Buttondown and Beehiiv’s CEOs both made anti-nazi statements in public, but not on their websites.
As an experiment, I tried to find far-right newsletters hosted on each platform (this was not fun). The only one I found was on Buttondown - who took it down immediately.
Legal eagle eye
Ghost, Beehiiv and Buttondown have standard TOS / AUP language about not inciting violence. But then, so does substack:
Substack left the door open for the far-right authors, as long as they don’t openly call for violence. So, it comes down to how each platform chooses to interpret their legal terms.
Coming in part 2!
I blew past the word limit, so let’s stop here. Coming next:
feature evaluation
comparing values
Thanks for reading!
Reader interest poll (please do this)
Did anyone make it to the bottom of this essay? Please click so I can get a sense of whether to keep doing this sort of thing.
APPENDIX A: STRIPE CLIMATE
I don’t love Stripe Climate because it only looks to the “capture” part of avoid-reduce-capture. Carbon capture is unproven and distracts from cheaper methods that prevent CO2 in the first place (according to the U.N.).
How it works: Stripe Climate passes money through to Frontier Climate, who invest it with their portfolio of carbon removal startups.
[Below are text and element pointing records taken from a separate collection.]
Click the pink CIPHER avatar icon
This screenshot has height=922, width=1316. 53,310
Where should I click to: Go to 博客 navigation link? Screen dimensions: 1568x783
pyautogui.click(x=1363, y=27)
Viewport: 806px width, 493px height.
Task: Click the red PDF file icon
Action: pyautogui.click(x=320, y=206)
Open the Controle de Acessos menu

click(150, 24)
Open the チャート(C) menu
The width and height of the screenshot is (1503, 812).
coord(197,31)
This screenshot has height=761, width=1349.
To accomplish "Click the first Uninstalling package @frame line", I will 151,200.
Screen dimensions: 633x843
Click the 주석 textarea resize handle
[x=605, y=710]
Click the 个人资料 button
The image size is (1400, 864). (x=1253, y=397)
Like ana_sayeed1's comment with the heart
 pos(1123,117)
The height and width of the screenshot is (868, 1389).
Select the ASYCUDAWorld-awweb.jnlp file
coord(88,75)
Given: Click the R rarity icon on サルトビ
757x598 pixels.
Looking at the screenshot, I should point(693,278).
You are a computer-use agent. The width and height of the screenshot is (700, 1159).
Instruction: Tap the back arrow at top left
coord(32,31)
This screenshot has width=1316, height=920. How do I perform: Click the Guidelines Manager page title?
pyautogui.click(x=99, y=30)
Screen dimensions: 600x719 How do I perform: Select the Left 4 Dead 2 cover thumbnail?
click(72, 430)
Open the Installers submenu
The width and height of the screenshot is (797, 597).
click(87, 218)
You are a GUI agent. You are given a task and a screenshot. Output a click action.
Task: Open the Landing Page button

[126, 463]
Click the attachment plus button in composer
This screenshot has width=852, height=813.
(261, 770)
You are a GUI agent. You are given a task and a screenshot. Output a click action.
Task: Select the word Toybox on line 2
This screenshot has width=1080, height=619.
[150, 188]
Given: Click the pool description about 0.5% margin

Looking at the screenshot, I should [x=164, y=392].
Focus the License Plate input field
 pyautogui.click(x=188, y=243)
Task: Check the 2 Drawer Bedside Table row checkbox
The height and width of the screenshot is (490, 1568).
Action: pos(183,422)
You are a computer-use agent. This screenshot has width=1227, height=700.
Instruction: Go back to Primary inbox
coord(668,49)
The startups make a pledge that they will then store a certain amount of CO2, in the future, once they have figured out how.
These projects might store carbon in the future, they might scale, and they could possibly become cheap enough to be worth it. Or, not. Sez Frontier:
Because the carbon removal industry is in its early stages, it’s likely that some suppliers will be delayed or fail to deliver. Accordingly, Frontier cannot provide specific dates, protocols, annual amounts of carbon removed, governing standards, registry names, and other details until the carbon removal tons are verified and delivered. - Frontier’s Disclosure
In other words, a gamble.
And it’s expensive. Frontier has collected $277.4M, and delivered 1,716 tons CO2 - with another 510,205 tons “contracted”.
The math sucks (but not CO2 lol). You can buy traditional offsets for 1,716 tons CO2 for $34,000. Conversely, $277M would buy 13,850,000 tons of quality offsets.
Offsets are also problematic, true. One solution: invest in carbon avoidance projects directly. For instance - food waste reduction initiatives, insulation for low income housing. Or just build one giant solar farm - like this $200M, 134 megawatt example. Which would avoid 25,000 tons of CO2 a year, every year.
The priority is cutting emissions, now. Stripe’s projects don’t do that.
The case for carbon avoidance technologies: A megaton of prevention is worth a gigaton of cure (World Economic Forum)
Carbon removal hype is becoming a dangerous distraction (MIT Technology Review)
And another thing: deceptive design
The consumer-facing version of Stripe Climate is borderline deceptive. Customers clicking the “donate for carbon removal” are probably thinking that they are somehow offsetting the CO2 associated with their order. Which isn’t what is happening.